Certes, les actions divines ainsi racontées sont présentées presque sur le mode dramatique. Mais ce sont des vérités éternelles qui souvent, et surtout aujourd’hui, sont tombées dans un certain oubli. Le désir humaniste de glorifier l’homme qui, en soi, est juste, a parfois cherché à effacer l’origine divine de l’homme ou sa ressemblance divine. On ne peut nier d’ailleurs qu’après le Concile il y ait eu des tentatives de faire disparaître ce qu’on appelle le verticalisme au profit d’un faux horizontalisme. C’est cela qui a fait que l’homme a été laissé à ses seules forces, sans Père, sans Providence, tandis qu’on proclamait la mort de Dieu et la « mort du Père ».

9. Mais l’homme a été racheté par la grâce du Christ, Fils de Dieu incarné. La grâce du Christ ! Il convient d’en parler quand il s’agit des droits et des devoirs de l’homme. Si les mystères de la création et du péché ont quelque chose à voir avec la communauté humaine et l’économie des droits et des devoirs, combien plus alors la grâce pascale du Christ !

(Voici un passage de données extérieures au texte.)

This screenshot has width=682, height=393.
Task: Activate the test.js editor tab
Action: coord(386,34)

Là aussi il faut observer attentivement ce que dit le Concile Vatican II. Rappelez-vous comment il parle du Christ, Homme nouveau (Gaudium et spes, n. 22) :

« En réalité, le mystère de l’homme ne s’éclaire vraiment que dans le mystère du Verbe Incarné » (par. 1). « Par son incarnation, le Fils de Dieu s’est en quelque sorte uni lui-même à tout homme » (par. 2). « Devenu conforme à l’image du Fils, Premier-né d’une multitude de frères, le chrétien reçoit ‘les prémices de l’Esprit’ qui le rendent capable d’accomplir la loi nouvelle de l’amour » (par. 4). « Et cela ne vaut pas seulement pour ceux qui croient au Christ, mais bien pour tous les hommes de bonne volonté, dans le cœur desquels, invisiblement, agit la grâce » (par. 5).

Ce lien entre les droits de l’homme et la charité de la loi nouvelle étonnera peut-être certains. Hélas ! A cause de nombreuses erreurs, de négligences, de théories sociologiques erronées, même lorsqu’elles se parent du nom de chrétiennes, le mot charité peut être privé de sa signification humaine.

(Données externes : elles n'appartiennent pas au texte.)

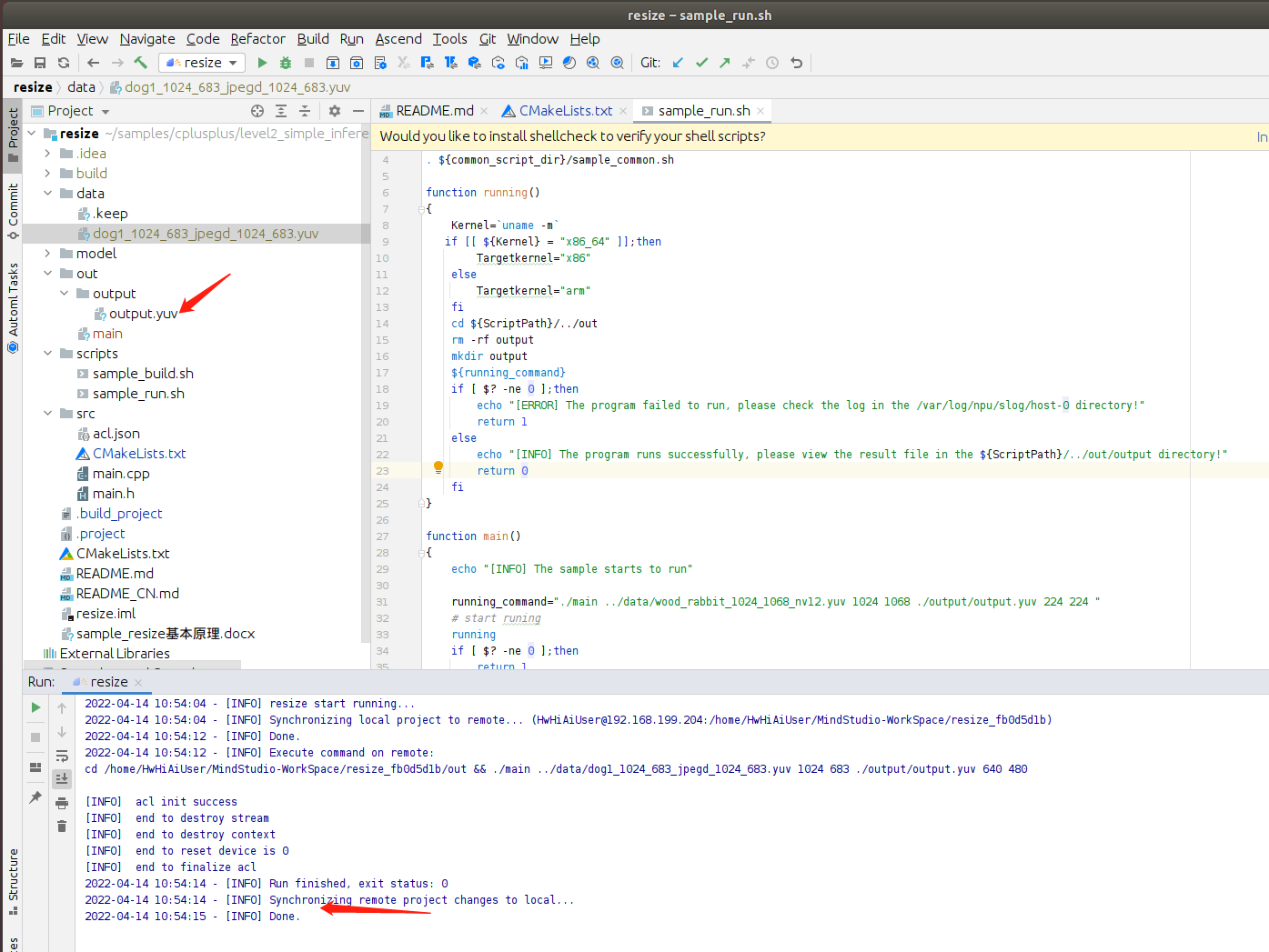Click the Save All floppy disk icon
This screenshot has width=1269, height=952.
point(40,63)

On oppose la charité chrétienne à la justice sociale qui forme la base des droits de la personne humaine. Et en effet, si la charité ne représente qu’un mouvement du cœur ou si elle n’offre qu’un secours de pure bienveillance, elle ne peut coïncider avec les droits de l’homme. Mais une telle interprétation est une déformation de l’amour du Christ Rédempteur.

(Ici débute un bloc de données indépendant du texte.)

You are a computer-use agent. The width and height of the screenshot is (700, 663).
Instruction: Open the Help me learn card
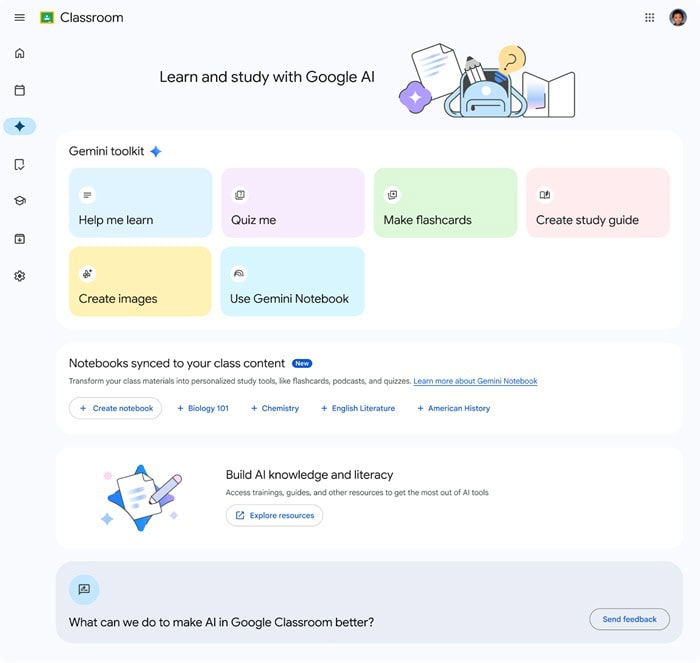(x=141, y=203)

Le Christ n’emploie pas des paroles faciles de consolation, mais il donne sa vie et il demande à ses disciples d’être prêts à ce même don total. C’est là que l’on retrouve le sens de cette « pro-existentia » chrétienne que plus d’une fois votre Commission a proposée comme synthèse de la Rédemption et de la vie chrétienne.

Si nous redécouvrons le sens authentique de la charité « pro-existante », alors les droits de l’homme peuvent et doivent en faire partie, au nom, peut-on dire, du sacrifice pascal du Christ lui-même.

Les droits de l’homme par rapport à la famille, le droit à la vie et à la propriété étaient déjà enseignés dans l’Ancien Testament par les préceptes du Décalogue: « Tu ne commettras pas l’adultère, tu ne tueras pas » etc. L’Apôtre Paul fait entrer ces préceptes et tous ceux qui leur sont semblables dans la charité pascale chrétienne : « La charité ne fait point de tort au prochain. Elle est donc la loi dans sa plénitude » (Rm 13, 10).

Pour terminer ces brèves réflexions faites avec vous, j’encourage votre Commission Théologique Internationale à rechercher et faire connaître de mieux en mieux les principes humano-centriques et Christo-centriques qui sont à la base des droits de l’homme. Chaque époque est affrontée au combat entre le péché de l’égoïsme humain et l’amour authentique, dans la théorie et dans la pratique. Vous, soyez donc les témoins de l’Amour « pro-existant » du Christ.

Et que ma Bénédiction Apostolique, que je donne à chacun de vous, vous procure lumière et force divine. En vous saluant, je vous assure de ma prière pour que vos séances de travail portent des fruits très abondants.